C’est une lutte à mort qui aujourd’hui s’est engagée entre deux visions du monde totalement incompatibles : l’identité contre le cosmopolitisme, l’enracinement contre le nomadisme, la tradition contre le Progrès. Dans ce combat dantesque, pour nous autres militants identitaires, lire Vincenot est toujours un bain de jouvence, et pour beaucoup, un retour à nos racines paysannes toujours présentes dans notre longue mémoire et dans nos veines. Lors de la parution de l’ouvrage en 1978, les Français ne s’y sont d’ailleurs pas trompés : « De toutes les tribus, ils m’écrivent » disait l’auteur car ce qu’il racontait, c’était tout bonnement ce que nos parents avaient vécu eux aussi, qu’ils soient gaulois d’Auvergne, de Touraine, du Poitou, du Quercy, du Saintonge…
Un biotope gaulois
Orphelin à l’âge de 8 ans, Henri Vincenot va passer une large partie de son enfance chez ses grands-parents, à Commarin, dans la montagne bourguignonne. Si dans la plaine, l’aristocratie est largement d’origine burgonde (peuple germain issu de l’île de Bornholm dans la Baltique et qui a donné son nom à la Bourgogne), dans la vallée de l’Ouche et dans la montagne, le peuplement est clairement d’origine celtique. En ce premier tiers du XXe siècle, époque à laquelle se déroule La Billebaude, les traditions venues du fond des âges sont encore bien présentes et vécues au quotidien. Il faut dire que nous sommes encore dans le cadre d’une civilisation lente, non encore emportée par le cancer du Progrès, qui vit encore au rythme des saisons et dont la seule richesse n’est que le fruit du travail de la terre et de ce que la forêt donne en cadeau : gibier, fruits, plantes médicinales. Pour s’en convaincre, il n’est que de relire de Vincenot également La vie des paysans bourguignons au temps de Lamartine. À croire que le temps, pour le plus grand bonheur des hommes, s’était arrêté avant la grande fuite an avant, vers le néant des temps modernes.

## Consigne 1
D'après le texte proposé, dans quel village Henri Vincenot a-t-il passé une large partie de son enfance ?
## Consigne 2
Traduisez en anglais cette phrase du texte proposé : « Orphelin à l’âge de 8 ans, Henri Vincenot va passer une large partie de son enfance chez ses grands-parents, à Commarin, dans la montagne bourguignonne. »
## Consigne 3
Rédigez la suite du texte proposé sur Henri Vincenot, en commençant après sa dernière phrase.

## Données de l'exercice

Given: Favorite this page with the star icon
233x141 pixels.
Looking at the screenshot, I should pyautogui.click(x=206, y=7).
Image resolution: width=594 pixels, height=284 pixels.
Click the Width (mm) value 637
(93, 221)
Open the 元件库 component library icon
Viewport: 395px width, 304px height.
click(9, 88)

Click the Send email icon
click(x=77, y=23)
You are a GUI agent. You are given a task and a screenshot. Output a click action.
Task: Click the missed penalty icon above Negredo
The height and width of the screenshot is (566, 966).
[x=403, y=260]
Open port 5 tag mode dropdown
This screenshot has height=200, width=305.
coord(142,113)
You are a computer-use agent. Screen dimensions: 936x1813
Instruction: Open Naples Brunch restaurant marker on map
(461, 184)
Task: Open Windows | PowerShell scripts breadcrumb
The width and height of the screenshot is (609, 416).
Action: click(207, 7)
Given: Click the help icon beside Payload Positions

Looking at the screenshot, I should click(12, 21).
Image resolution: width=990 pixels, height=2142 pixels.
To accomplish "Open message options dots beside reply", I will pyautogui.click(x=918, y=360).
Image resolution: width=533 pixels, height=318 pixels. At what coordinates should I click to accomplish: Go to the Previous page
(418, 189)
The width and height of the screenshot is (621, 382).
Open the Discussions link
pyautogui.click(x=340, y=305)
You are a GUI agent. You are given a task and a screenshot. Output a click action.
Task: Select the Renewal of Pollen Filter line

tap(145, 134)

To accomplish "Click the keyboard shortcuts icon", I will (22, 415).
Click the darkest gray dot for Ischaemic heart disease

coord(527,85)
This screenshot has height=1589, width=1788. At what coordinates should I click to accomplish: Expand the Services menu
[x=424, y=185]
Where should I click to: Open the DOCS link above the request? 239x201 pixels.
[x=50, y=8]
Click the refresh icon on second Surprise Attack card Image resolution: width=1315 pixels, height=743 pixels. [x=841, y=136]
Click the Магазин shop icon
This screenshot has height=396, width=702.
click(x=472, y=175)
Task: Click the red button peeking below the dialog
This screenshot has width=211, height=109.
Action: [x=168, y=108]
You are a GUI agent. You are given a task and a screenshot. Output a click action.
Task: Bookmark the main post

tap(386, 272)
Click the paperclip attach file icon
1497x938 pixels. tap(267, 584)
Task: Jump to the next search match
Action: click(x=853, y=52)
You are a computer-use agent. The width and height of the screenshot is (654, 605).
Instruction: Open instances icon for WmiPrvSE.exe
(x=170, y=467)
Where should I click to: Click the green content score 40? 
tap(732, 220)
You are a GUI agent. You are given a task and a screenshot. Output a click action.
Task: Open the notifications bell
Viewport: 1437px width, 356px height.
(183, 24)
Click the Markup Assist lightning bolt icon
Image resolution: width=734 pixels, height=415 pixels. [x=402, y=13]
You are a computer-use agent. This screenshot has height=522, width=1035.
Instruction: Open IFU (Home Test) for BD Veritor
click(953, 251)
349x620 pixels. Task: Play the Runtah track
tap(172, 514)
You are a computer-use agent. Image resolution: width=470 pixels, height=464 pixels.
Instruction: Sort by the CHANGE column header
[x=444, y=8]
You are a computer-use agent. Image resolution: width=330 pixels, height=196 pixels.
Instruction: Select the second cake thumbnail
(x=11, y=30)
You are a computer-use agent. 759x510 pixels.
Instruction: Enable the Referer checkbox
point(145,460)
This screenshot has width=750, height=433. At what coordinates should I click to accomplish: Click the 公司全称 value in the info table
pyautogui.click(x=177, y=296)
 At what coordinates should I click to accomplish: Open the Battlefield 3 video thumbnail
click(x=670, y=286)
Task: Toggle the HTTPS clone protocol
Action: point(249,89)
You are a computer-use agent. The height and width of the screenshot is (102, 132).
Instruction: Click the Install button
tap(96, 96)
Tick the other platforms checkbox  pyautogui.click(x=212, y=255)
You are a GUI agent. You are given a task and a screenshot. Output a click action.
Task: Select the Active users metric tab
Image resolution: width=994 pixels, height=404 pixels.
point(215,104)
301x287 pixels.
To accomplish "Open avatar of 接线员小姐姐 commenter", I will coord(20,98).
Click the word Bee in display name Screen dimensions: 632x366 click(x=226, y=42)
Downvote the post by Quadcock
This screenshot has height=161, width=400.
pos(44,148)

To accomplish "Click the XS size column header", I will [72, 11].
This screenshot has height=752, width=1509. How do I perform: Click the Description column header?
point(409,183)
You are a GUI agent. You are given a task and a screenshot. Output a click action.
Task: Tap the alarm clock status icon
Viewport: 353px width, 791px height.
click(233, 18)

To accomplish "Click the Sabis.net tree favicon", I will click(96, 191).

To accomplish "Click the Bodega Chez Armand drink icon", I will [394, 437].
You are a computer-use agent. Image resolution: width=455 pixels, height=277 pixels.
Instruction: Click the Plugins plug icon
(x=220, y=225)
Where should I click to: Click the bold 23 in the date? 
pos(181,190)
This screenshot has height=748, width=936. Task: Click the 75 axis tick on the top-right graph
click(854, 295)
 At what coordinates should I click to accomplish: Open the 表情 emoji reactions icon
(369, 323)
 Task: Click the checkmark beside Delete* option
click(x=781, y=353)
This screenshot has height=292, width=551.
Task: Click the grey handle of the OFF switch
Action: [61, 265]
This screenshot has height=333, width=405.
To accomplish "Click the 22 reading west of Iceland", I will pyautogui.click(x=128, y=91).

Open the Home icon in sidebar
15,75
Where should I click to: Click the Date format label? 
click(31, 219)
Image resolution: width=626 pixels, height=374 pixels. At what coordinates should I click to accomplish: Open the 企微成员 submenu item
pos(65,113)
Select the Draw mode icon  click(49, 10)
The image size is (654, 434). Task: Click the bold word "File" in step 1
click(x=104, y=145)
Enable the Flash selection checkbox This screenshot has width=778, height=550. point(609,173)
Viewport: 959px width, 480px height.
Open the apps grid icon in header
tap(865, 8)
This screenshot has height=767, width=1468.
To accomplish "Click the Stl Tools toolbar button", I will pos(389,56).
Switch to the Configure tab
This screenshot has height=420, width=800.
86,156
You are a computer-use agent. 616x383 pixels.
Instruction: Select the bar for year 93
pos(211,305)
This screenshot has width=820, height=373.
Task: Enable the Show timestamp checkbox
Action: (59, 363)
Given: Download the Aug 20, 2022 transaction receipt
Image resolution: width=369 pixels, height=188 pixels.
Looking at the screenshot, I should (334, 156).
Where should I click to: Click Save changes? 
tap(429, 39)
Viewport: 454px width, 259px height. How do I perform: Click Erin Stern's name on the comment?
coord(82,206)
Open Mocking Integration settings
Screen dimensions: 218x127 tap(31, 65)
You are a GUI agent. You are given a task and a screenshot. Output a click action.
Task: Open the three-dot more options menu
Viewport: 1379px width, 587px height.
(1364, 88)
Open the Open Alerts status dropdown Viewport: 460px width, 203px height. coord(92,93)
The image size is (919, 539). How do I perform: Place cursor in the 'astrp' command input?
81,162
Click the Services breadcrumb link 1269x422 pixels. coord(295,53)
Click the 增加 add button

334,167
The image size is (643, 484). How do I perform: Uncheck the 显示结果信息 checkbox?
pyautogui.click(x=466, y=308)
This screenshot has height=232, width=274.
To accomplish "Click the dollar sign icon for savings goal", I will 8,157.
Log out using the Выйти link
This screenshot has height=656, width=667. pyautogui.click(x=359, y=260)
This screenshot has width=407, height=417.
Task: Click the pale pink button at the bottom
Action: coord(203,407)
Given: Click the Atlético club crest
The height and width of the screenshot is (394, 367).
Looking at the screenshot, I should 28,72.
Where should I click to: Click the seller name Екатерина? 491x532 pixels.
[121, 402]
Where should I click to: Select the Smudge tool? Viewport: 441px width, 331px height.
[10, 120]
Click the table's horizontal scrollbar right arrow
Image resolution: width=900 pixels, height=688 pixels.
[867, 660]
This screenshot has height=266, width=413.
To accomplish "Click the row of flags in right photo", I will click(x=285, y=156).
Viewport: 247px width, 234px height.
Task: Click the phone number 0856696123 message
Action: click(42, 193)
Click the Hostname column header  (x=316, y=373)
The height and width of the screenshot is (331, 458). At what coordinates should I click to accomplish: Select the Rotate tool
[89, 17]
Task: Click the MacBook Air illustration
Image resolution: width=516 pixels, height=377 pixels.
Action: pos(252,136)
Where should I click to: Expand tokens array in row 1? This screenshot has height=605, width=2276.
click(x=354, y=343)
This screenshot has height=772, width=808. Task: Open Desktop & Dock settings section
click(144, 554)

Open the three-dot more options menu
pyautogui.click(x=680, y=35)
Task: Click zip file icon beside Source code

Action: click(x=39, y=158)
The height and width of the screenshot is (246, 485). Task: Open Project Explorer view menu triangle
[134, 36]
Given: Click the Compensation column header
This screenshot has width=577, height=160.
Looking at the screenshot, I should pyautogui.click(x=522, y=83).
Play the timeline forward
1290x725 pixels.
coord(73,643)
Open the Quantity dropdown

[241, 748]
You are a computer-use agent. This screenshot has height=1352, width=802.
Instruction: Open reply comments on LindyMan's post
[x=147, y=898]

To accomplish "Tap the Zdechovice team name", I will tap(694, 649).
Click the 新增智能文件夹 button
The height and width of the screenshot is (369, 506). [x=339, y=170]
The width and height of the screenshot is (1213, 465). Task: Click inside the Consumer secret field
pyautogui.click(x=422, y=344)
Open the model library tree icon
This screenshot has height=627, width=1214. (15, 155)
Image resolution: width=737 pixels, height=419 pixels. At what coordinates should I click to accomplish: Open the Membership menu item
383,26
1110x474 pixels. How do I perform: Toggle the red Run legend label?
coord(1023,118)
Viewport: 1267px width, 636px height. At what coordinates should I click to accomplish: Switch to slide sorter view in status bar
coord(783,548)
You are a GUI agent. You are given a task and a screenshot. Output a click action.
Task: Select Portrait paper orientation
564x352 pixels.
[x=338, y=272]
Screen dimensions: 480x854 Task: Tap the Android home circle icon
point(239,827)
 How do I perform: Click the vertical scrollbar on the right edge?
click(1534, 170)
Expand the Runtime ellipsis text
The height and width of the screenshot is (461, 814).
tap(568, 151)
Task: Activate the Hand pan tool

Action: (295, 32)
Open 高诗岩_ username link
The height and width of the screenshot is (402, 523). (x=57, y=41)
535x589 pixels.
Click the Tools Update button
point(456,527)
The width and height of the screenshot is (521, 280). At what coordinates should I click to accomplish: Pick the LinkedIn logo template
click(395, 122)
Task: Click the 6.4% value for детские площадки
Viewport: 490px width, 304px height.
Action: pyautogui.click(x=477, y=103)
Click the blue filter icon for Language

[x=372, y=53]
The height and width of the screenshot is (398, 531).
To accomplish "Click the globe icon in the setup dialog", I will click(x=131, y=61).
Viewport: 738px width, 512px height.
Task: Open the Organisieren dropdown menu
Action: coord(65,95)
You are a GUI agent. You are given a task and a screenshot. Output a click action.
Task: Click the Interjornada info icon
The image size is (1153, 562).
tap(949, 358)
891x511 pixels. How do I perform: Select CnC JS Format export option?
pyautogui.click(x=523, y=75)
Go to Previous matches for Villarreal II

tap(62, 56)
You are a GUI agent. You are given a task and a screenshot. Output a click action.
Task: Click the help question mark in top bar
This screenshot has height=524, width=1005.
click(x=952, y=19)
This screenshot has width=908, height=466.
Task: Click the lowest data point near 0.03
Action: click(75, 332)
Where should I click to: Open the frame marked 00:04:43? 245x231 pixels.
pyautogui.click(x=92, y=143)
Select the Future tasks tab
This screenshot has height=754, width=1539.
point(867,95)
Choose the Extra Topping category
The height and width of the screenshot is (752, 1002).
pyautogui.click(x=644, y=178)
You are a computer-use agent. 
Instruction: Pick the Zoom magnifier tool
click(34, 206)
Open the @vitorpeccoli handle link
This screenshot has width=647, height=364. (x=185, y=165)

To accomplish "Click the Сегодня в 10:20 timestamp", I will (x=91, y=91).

## Corrigé 1
À Commarin, chez ses grands-parents.

## Corrigé 2
Orphaned at the age of 8, Henri Vincenot would spend a large part of his childhood with his grandparents in Commarin, in the Burgundian mountains.

## Corrigé 3
Il n’est de richesse que d’hommes
La Billebaude, c’est aussi la rencontre de personnages souvent hauts en couleur, comme il en pullulait encore dans tous nos terroirs de France il n’y a pas encore si longtemps : d’abord les deux grands-pères de l’auteur, chasseurs hors pair, l’un et l’autre Compagnons du devoir (l’un est forgeron, l’autre sellier-bourrelier), véritables aristocrates du travail manuel, un garde-chasse doublé d’un braconnier qui connaît la forêt comme sa poche, un chemineau (pas un cheminot, rien à voir avec le chemin de fer) qui erre sur tous les chemins de Bourgogne, conteur de légendes anciennes, connaissant toutes les familles et leurs secrets, dormant là dans un fossé, là dans une grange, des femmes connaissant toutes les vertus des plantes et capables de soigner aussi bien une angine, un rhumatisme, une plaie profonde, une morsure… Le voilà ce peuple celtique au sein duquel grandit notre auteur, au sein d’un village encore très marqué par une puissante vie communautaire.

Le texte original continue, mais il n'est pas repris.